# Prepare Data


The goal of this stage of the project is to get data ready for all modelling and analysis.

At the end of this section the data will be **Loaded, Processed, Partitioned and Stored into S3.**

These stages are executed using the configuration API to reduce hard coding of paths.

In [1]:
import pandas as pd
import sys
sys.path.append("../")
import utils.config as cfg
import utils.display as disp

## Download data

In this demonstration we will use a [Hospital Readmission Dataset](https://archive.ics.uci.edu/ml/datasets/diabetes+130-us+hospitals+for+years+1999-2008) from [UCI ML Repository](https://archive.ics.uci.edu/ml/index.php)

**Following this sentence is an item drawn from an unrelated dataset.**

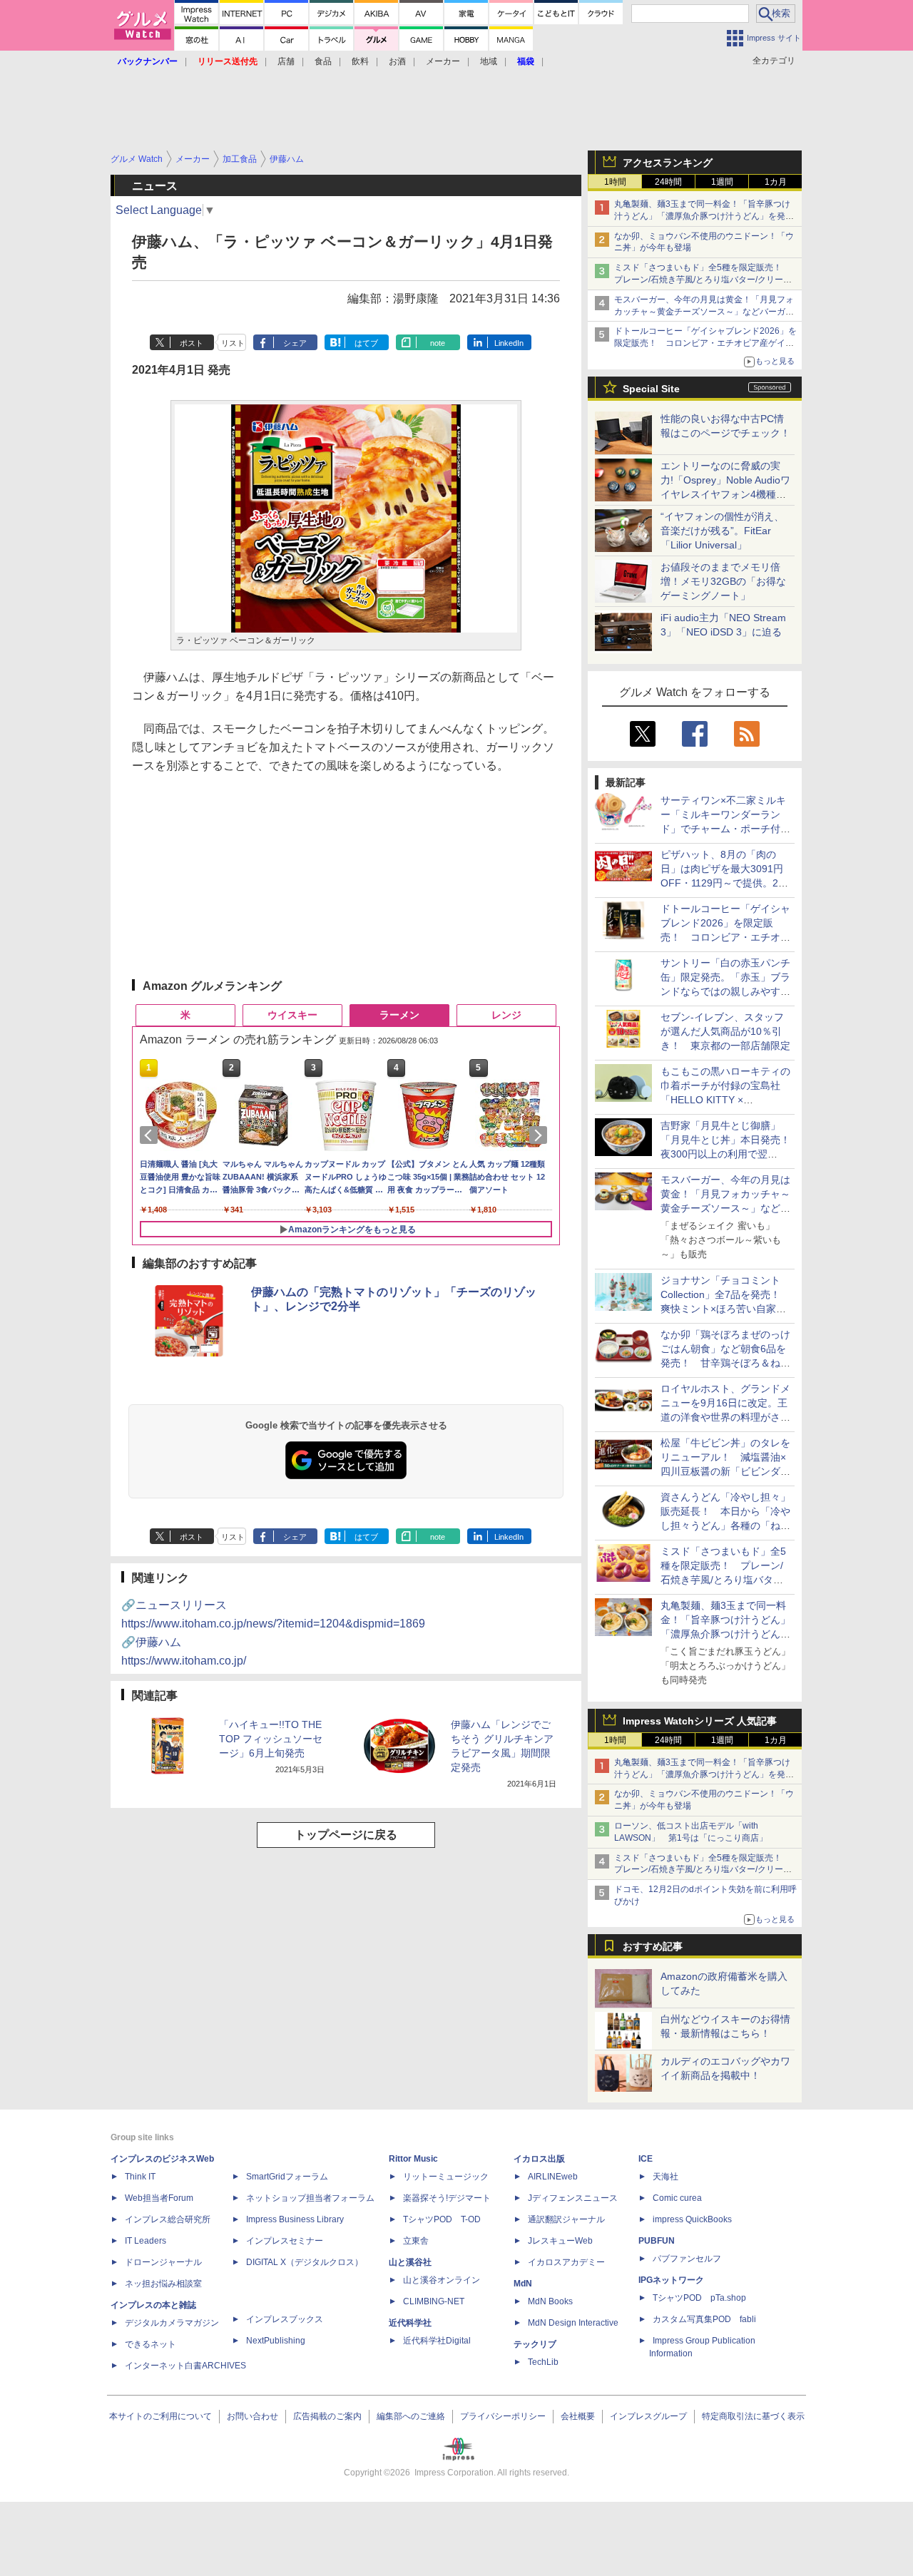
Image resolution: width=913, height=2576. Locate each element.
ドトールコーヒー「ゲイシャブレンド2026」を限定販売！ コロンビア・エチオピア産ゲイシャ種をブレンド (705, 343)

We need to download this data and unzip it into the right location for downstream processing.

All of this is done with the script: **src/load_data.sh**


In [2]:
disp.display_file("../src/load_data.sh")

In [4]:
# EXECUTE IT USING THE MASTER RUN SCRIPT

!../RUN.sh load

Loading your data...
mkdir: raw: File exists
--2020-12-23 09:58:35--  https://archive.ics.uci.edu/ml/machine-learning-databases/00296/dataset_diabetes.zip
Resolving archive.ics.uci.edu (archive.ics.uci.edu)... 128.195.10.252
Connecting to archive.ics.uci.edu (archive.ics.uci.edu)|128.195.10.252|:443... connected.
HTTP request sent, awaiting response... 200 OK
Length: 3347213 (3.2M) [application/x-httpd-php]
Saving to: ‘raw/dataset_diabetes.zip’


2020-12-23 09:58:38 (1.62 MB/s) - ‘raw/dataset_diabetes.zip’ saved [3347213/3347213]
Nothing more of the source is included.